Selected passage:
-*-*-
His name is Jeremiah Brown. He spent four years on the offensive line of the McMaster University Marauders football team. He’s here—improbably—rowing on Elk Lake outside of Victoria, enduring coach Mike Spracklen’s brutal training regime because he saw Spracklen’s Canadian men’s eight row a near perfect race to Olympic gold in Beijing in 2008. He wanted what they had: that moment, that bond, that medal. Remarkably, after just 1,728 hours of learning how to row, and some 2,646 hours and counting rowing on Canada’s national team—and when you train under Spracklen you count the minutes—he has a place in the eight boat. He’s earned Spracklen’s respect and, most likely when the roster is finalized, a trip to the London Olympics this summer. None of that is good enough this morning. Brown’s last transit of the lake in a pairs boat failed to meet some standard the rower had set for himself. He bellows out an expletive that rolls across the water.
-*-*-
Information:
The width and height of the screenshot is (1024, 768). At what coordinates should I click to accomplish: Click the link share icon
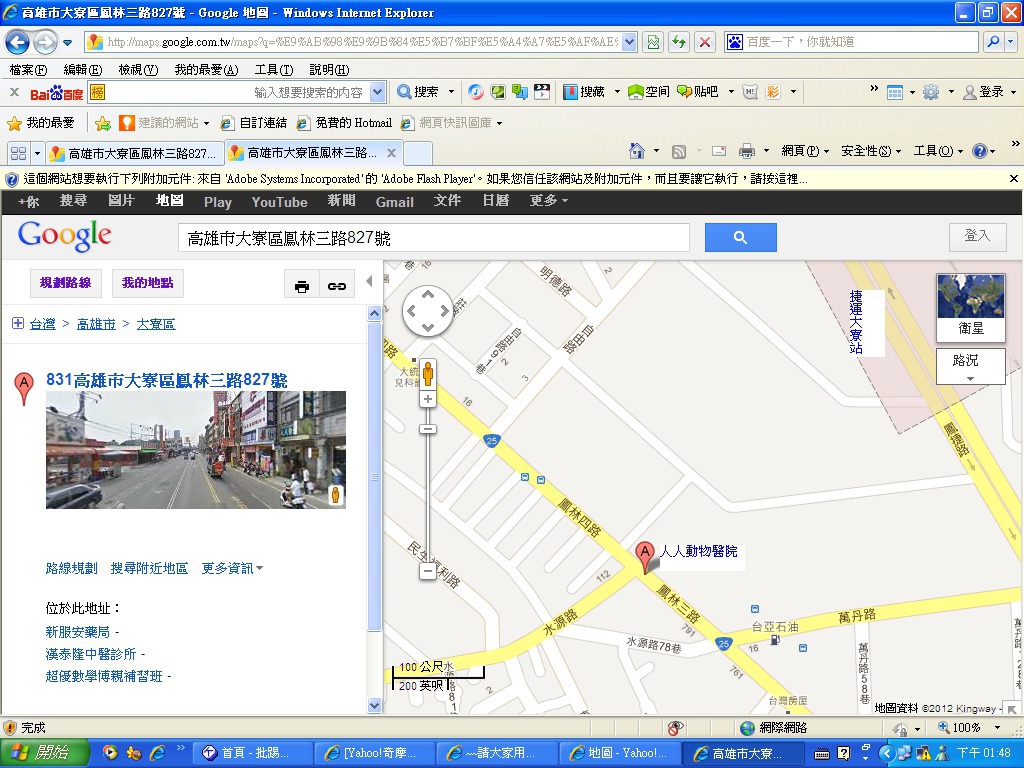(x=337, y=286)
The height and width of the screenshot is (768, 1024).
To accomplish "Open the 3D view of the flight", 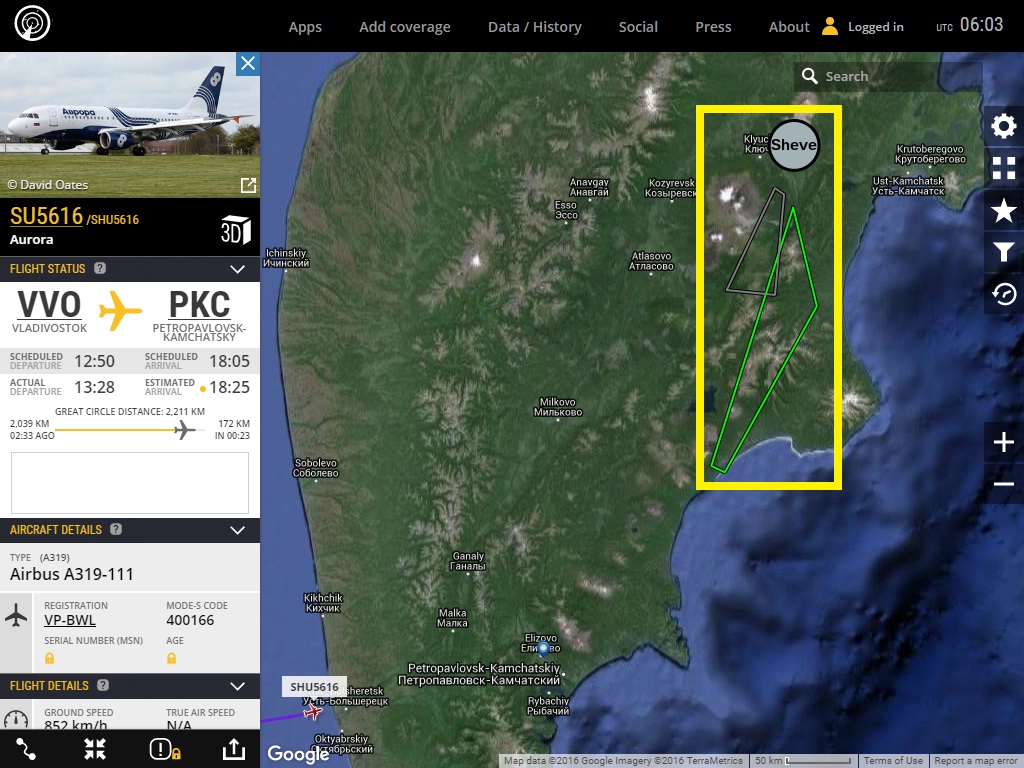I will tap(235, 229).
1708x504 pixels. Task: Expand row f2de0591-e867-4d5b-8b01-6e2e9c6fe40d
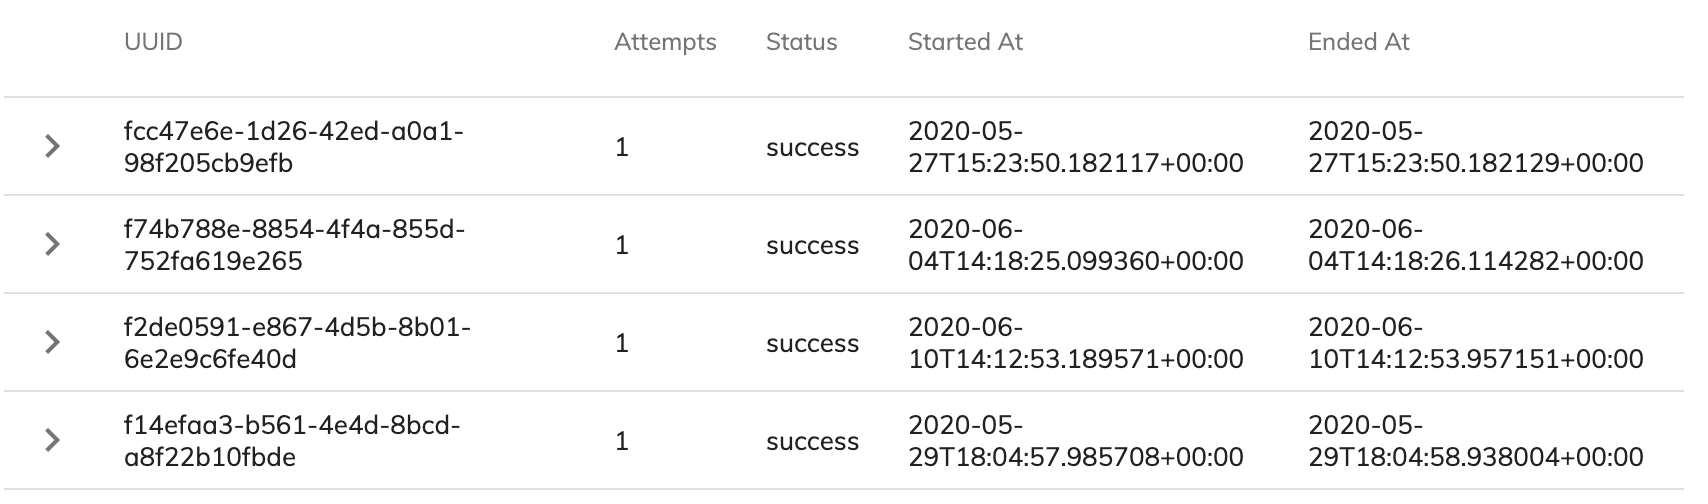[52, 343]
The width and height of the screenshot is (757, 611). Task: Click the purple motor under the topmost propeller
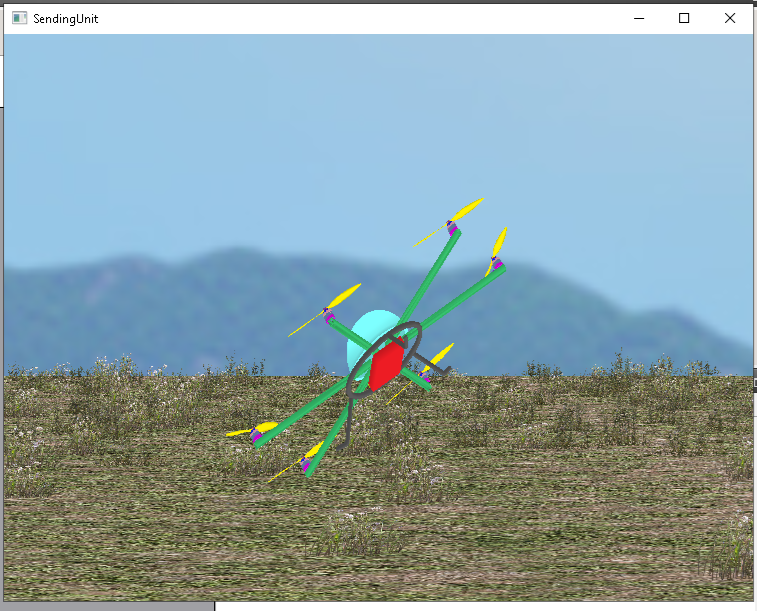(x=452, y=229)
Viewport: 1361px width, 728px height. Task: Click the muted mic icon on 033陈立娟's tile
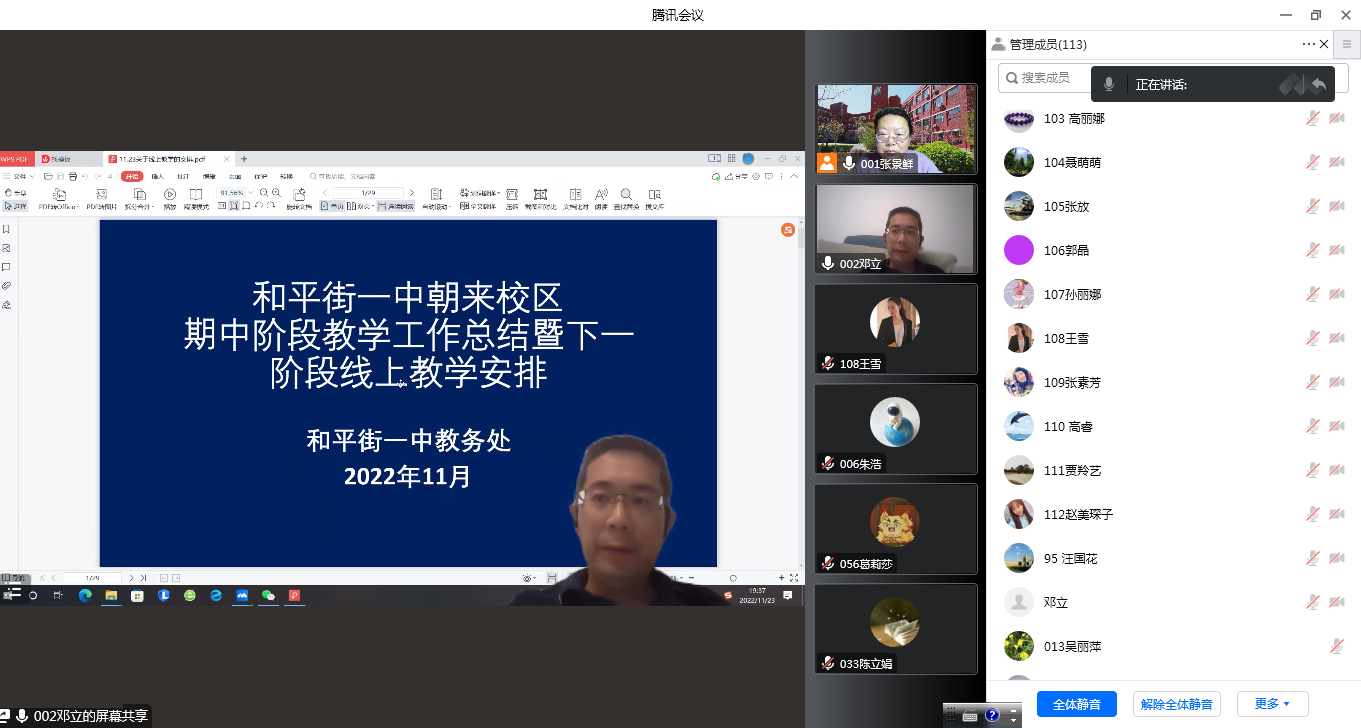[x=828, y=663]
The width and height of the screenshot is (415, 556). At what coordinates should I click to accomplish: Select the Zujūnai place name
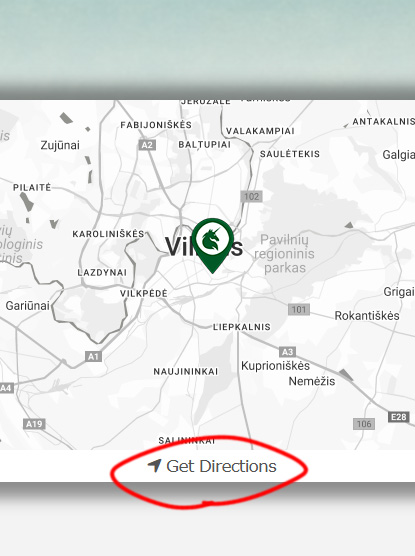click(60, 145)
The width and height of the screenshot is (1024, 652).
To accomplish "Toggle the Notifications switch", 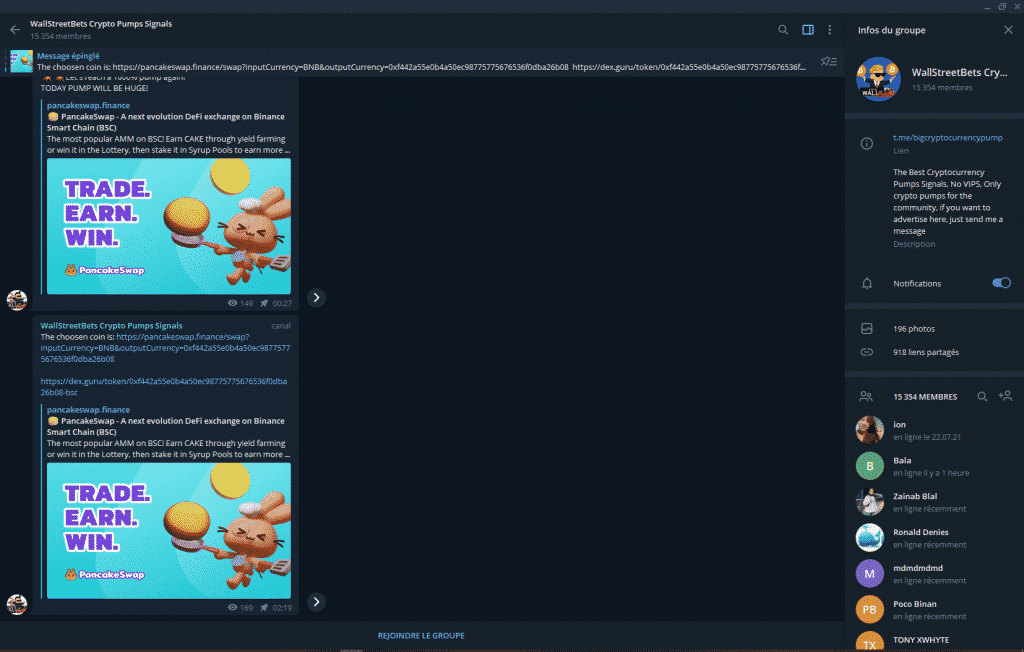I will pos(1001,283).
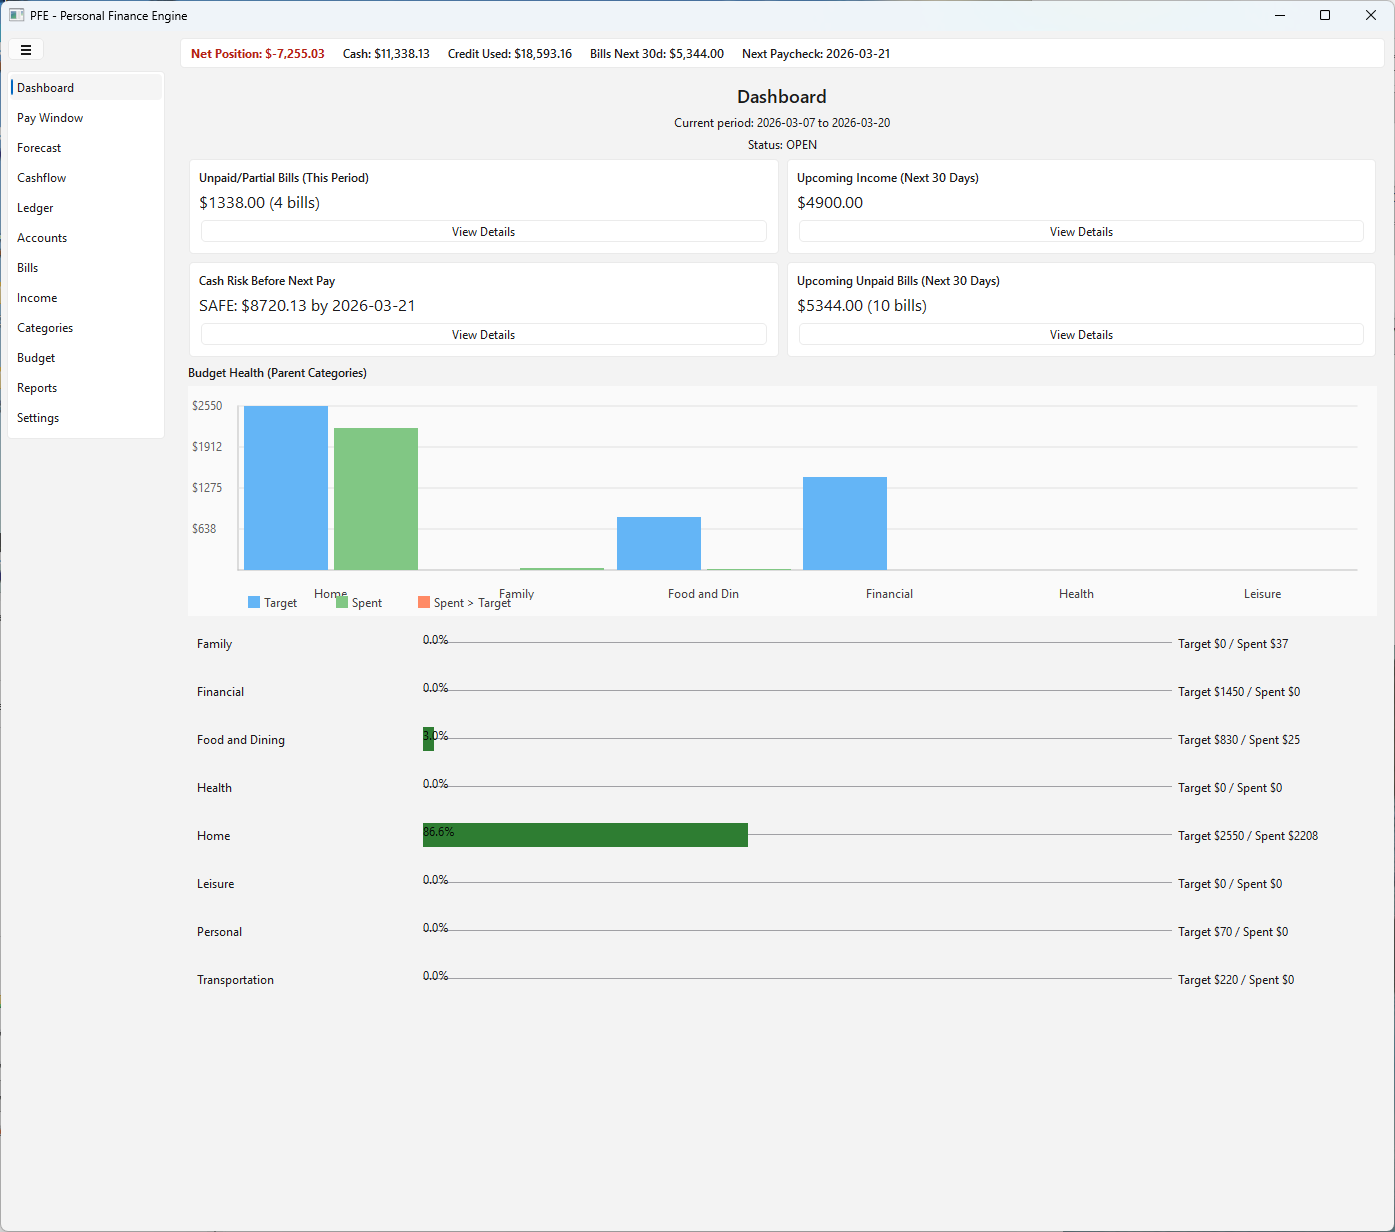View Details for Cash Risk Before Next Pay
The height and width of the screenshot is (1232, 1395).
point(483,334)
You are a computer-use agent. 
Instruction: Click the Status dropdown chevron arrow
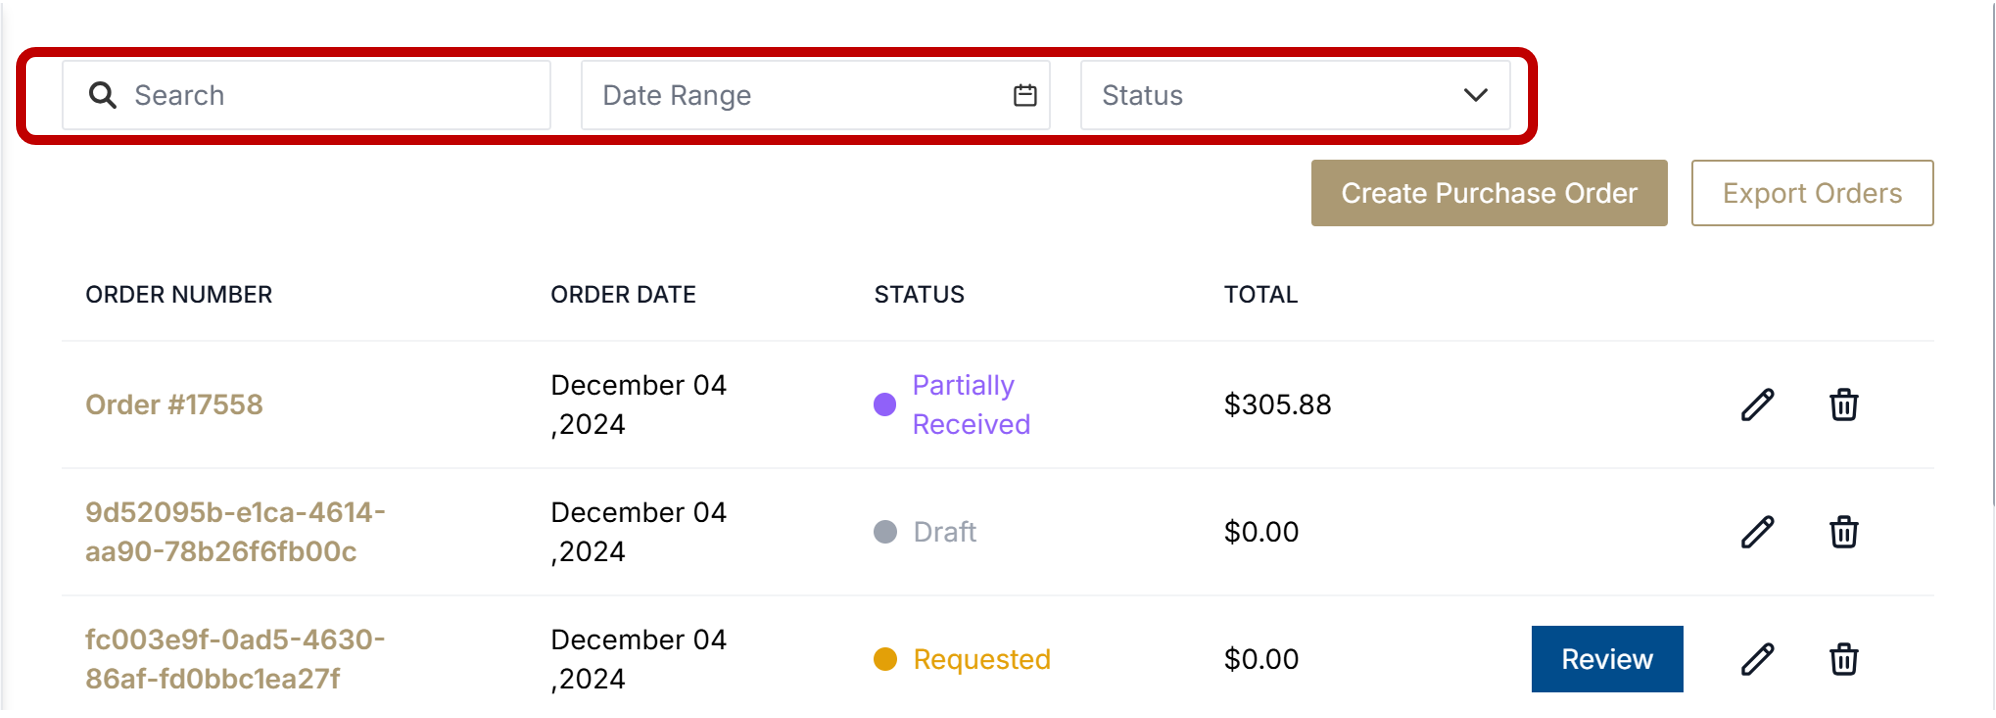(1475, 95)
-*-*-
Activities:
A. In the passage about the rower Jeremiah Brown, how many hours did he spend learning how to row?
B. Write what comes next in the passage about the rower Jeremiah Brown.
The records are separate material with no connection to the text.

Results:
A. 1,728 hours.

B.
In the coach’s boat, 74-year-old Spracklen cracks a smile. “He hasn’t realized rowing is a gentleman’s sport,” he says. There’s more than a little irony in Spracklen’s understated aside. Behind the scenes there’s been nothing gentle about Spracklen’s last few years—“the worst period of my rowing life,” he will say in an interview. Internationally, he is viewed as one of the great coaches in rowing history—and one of the most controversial. He engenders huge loyalty—a cult-like following, says one university rowing coach with some disapproval—among rowers who buy into his unforgiving low-tech, high-volume training methods. Other rowers can’t abide either the Spracklen Method, as his training regime is known, or his blunt, take-no-prisoners nature. Yet few coaches in any sport have delivered his results—more than 20 world championship podium performances and 10 Olympic medals over his three decades—many of these for Canada.
In the new bottom-line approach to Canadian Olympic sport, Rowing Canada has delivered the goods at international regattas, and accounted for four of Canada’s 18 medals in Beijing. As a result, Own the Podium, Canada’s sport funding mechanism, poured $7.4 million into rowing in the four years between Beijing and London, far more than any other sport. The extra money ﬁnances coaches, additional travel, support staff, better facilities, the latest in sports science—and the expectation to deliver medals at the Eton Dorney racecourse this August.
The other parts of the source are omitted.